According to claim 1,
The score estimation training,
Based on the roll-out using the training data set, the first high-stop board state is taken as an input, and a score estimation value, which is information obtained by estimating scores by possible actions in the input first high-stop board state, is output. Training the deep learning model to
Imperfect information How to provide game services.

According to claim 1,
The genealogy achievement probability training,
Training the deep learning model to output a genealogy achievement probability value, which is information predicting the probability of achieving a predetermined genealogy at the end of roll-out based on the first high-stop board state as an input and the input first high-stop board state
Imperfect information How to provide game services.

According to claim 1,
The high-stop plate state,
Player's hand, player's lost hand, opponent's lost hand, floored hand, number of points a player needs to update to win, number of points opponent needs to update to win, player's choice hand, opponent's choice Hand, bonus hand, hostage type, go execution count, previous player information, ditch trigger information, and at least part of 9 blood usage information
Imperfect information How to provide game services.

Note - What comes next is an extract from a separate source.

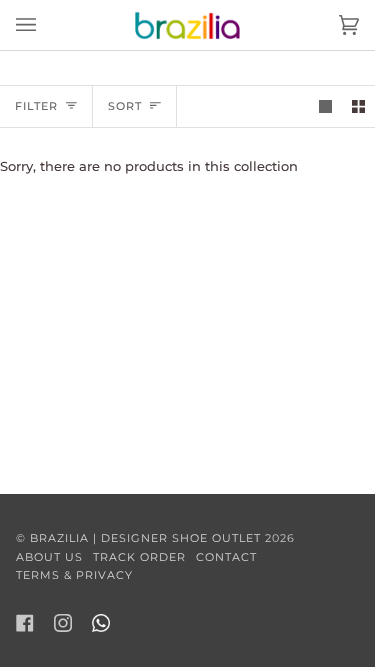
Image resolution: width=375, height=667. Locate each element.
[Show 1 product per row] (325, 106)
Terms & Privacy (74, 575)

a communication unit for receiving a training data set;
memory for storing deep learning models; and
A processor for performing at least one of state judgment training, odds estimation training, score estimation training, and genealogy achievement probability training for the deep learning model based on the received training data set.
An incomplete information game service providing device.

According to claim 9,
the processor,
By performing the training, the deep learning model learns to output at least one of state judgment information, odds estimate, score estimate, and genealogy achievement probability value for the first high-stop board state
An incomplete information game service providing device.